■ TASK OBJECTIVE ■
Output the text lines of the records below as a JSON list of strings, one string per line, omitting blank lines and the pictures.

◆ ◆ ◆ ◆ ◆ ◆ ◆

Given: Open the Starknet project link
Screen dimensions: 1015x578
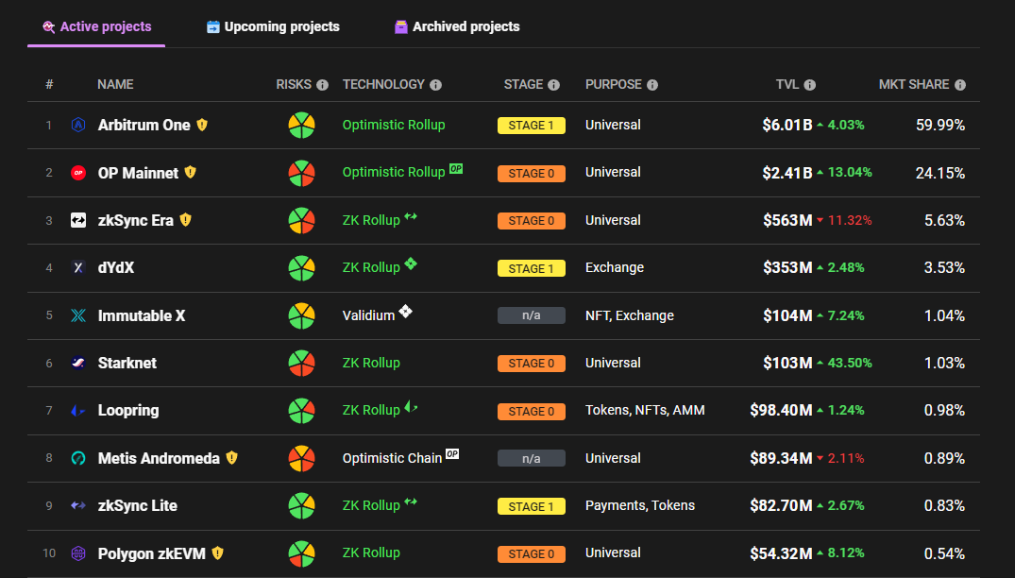Looking at the screenshot, I should (127, 363).
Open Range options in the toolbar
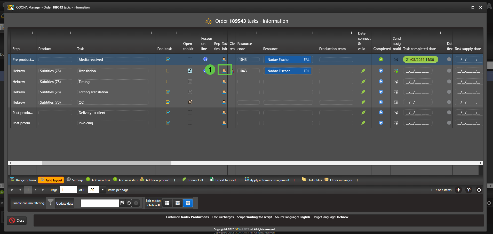The width and height of the screenshot is (493, 234). click(x=23, y=180)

◆ ◆ ◆ ◆ ◆ ◆ ◆

■ THE OUTPUT ■
[
  "Given: Open the Starknet project link",
  "Screen dimensions: 1015x578",
  "Looking at the screenshot, I should (127, 363).",
  "Open Range options in the toolbar",
  "The width and height of the screenshot is (493, 234). click(x=23, y=180)"
]